I can already hear some of you thinking: This sounds lovely, but not realistic for my life.
And I get it. Let me address some common concerns:
"I can't afford to see fewer people." If you're financially dependent on your current workload, the answer might not be working less, but working differently. Could your pricing strategy use a review? In my own practice, I discovered expenses that were silently eating my profits. Sometimes small adjustments can create meaningful breathing room.
"The demands are beyond my control." Whether it's an employer's expectations, patient needs, or a partner counting on your income, external pressures are real. But your relationship with busyness remains yours to examine. Even without changing your schedule, you can shift how you relate to "busy"—viewing it less as a virtue and more as a signal that your system needs attention.

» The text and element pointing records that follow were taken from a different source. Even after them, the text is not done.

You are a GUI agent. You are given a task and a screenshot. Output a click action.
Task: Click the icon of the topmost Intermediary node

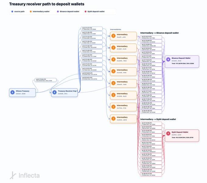point(113,36)
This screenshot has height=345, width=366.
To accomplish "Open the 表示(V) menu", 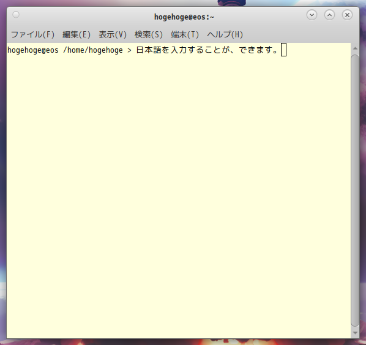I will coord(113,34).
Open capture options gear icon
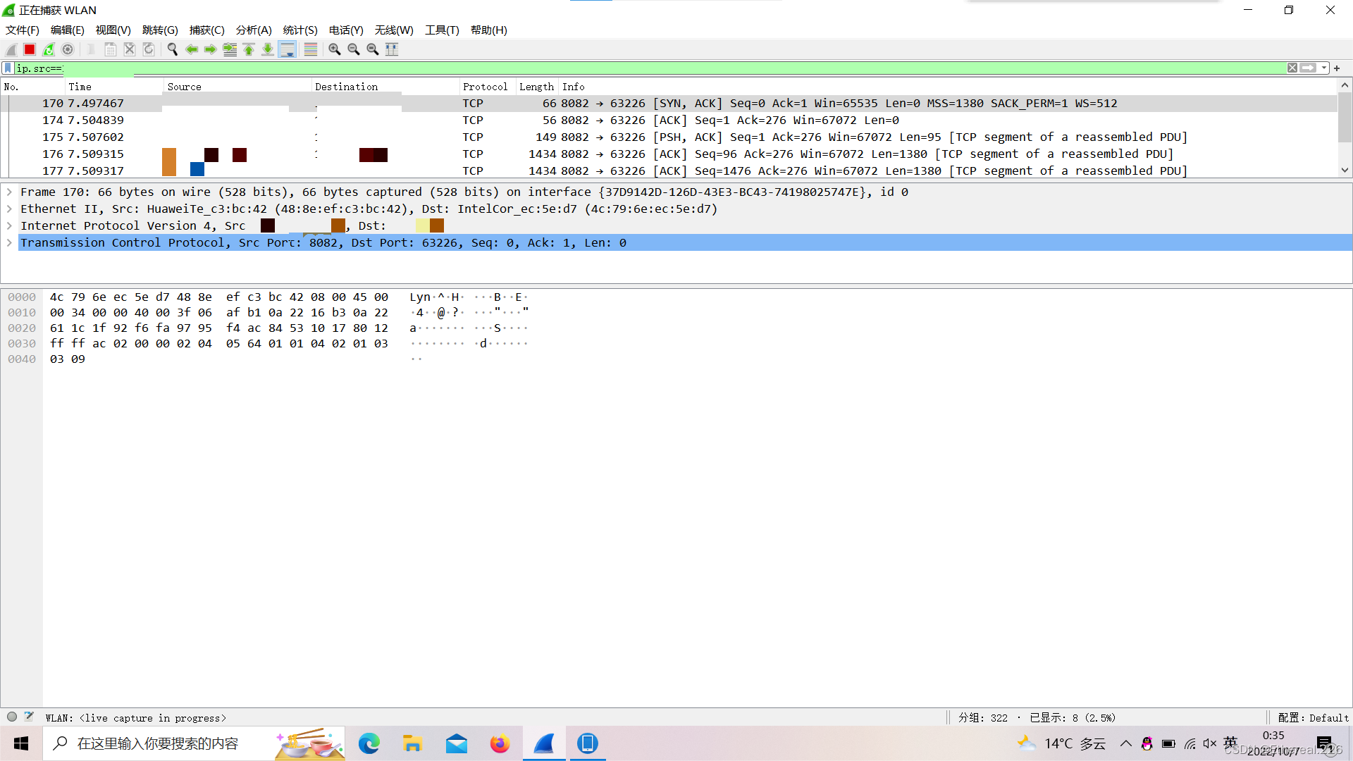Image resolution: width=1353 pixels, height=761 pixels. point(68,49)
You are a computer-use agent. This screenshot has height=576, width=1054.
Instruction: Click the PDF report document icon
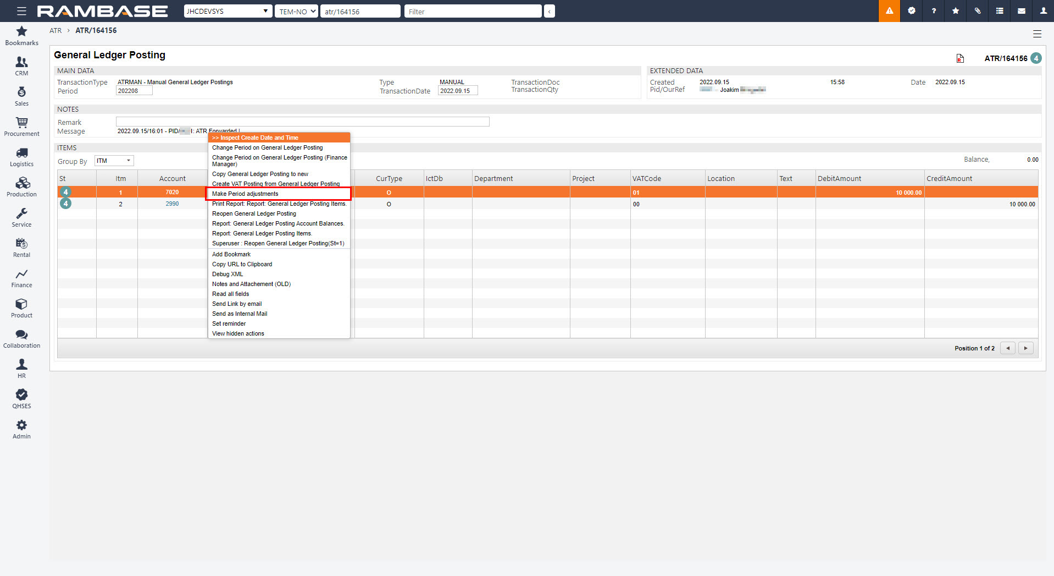pyautogui.click(x=960, y=58)
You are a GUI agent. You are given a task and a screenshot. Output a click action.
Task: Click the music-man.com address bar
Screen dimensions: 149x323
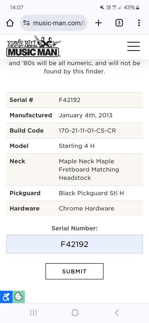(54, 23)
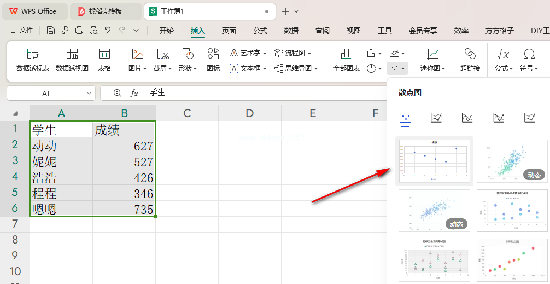Click the 图标 icon library button

pyautogui.click(x=213, y=60)
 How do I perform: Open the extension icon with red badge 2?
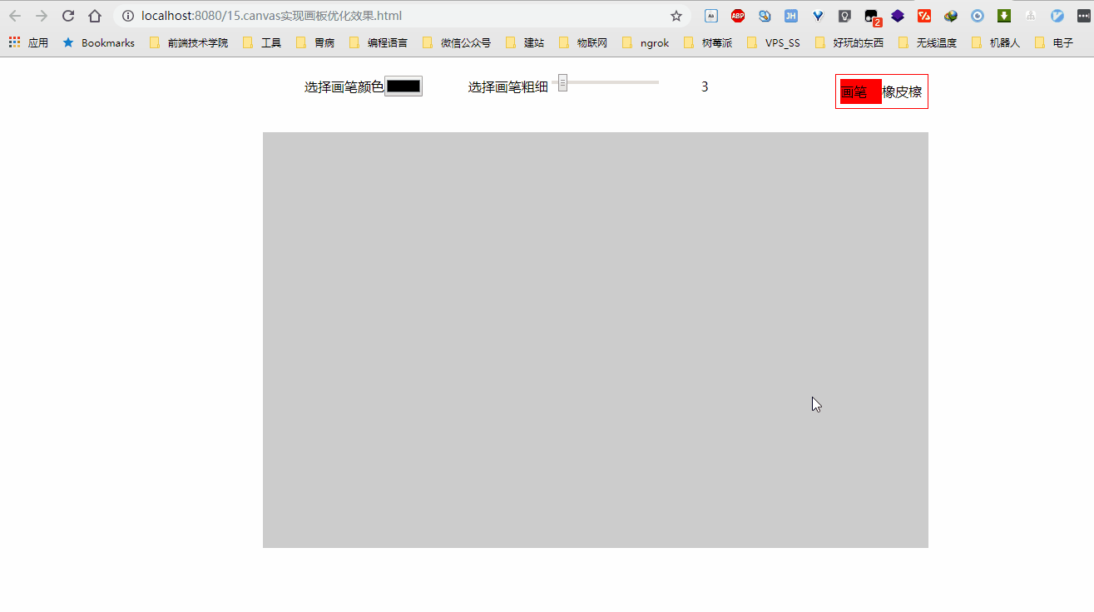[x=871, y=15]
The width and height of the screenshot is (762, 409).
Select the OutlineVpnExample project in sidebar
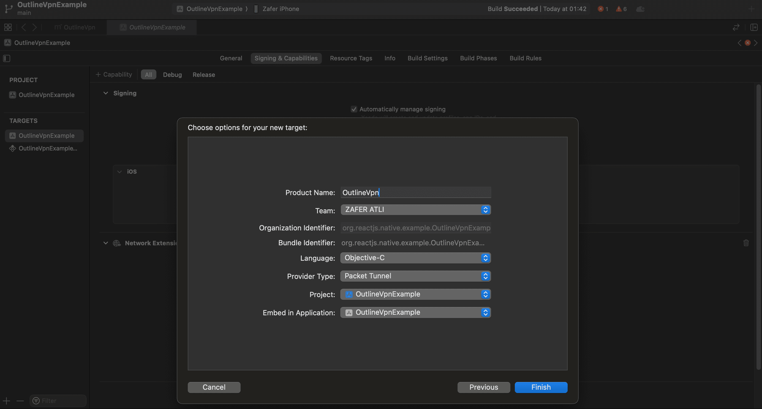(46, 95)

"My specialty is in high demand." I know brilliant practitioners who are perpetually busy, respected in their fields—and privately burning out. Their expertise is valuable, but the one-to-one model is draining them. Could your knowledge reach people in different formats? Classes, trainings, digital resources—while they require upfront investment, they might create sustainability your current approach lacks.
I'm not suggesting these shifts are simple. But I am suggesting they're necessary. Sacrificing ourselves at the Altar of Busyness isn't just unsustainable for us individually—it ultimately doesn't serve our field or the people we're here to help.
Creating a new relationship with time
After addressing the very real constraints many of us face, you might be wondering: What does the alternative actually look like in practice?
If you're a wellness practitioner feeling time-starved, here's what I want you to know:
You don’t have to live in reaction mode. You don’t have to fill every slot. You don’t have to prove your worth through your calendar.
A more spacious relationship with time is available. It might take rethinking your pricing, your systems, or your definition of success. But it’s there, waiting, if you choose to see it.
And when you start to create that space—for your body, your thoughts, your care—you’ll remember why you got into this work in the first place.
Journal prompts for honest reflection
Set aside 15 quiet minutes with these questions:
- Complete this sentence: "I know I'll have enough in my practice when _______." (Consider financial thresholds, emotional rewards, and energy reserves)
- When I tell people I'm busy, what am I really hoping they'll understand about me or my work? (Look for the underlying needs: validation, security, respect, etc.)
- If I were to design tomorrow with spaciousness as the priority, what would I remove, and what would I protect? (Then ask: what's stopping me from making one of these changes immediately?)
Final thought:
Busy is familiar. But it’s not your only option.
Let’s stop performing busyness—and start practicing enough.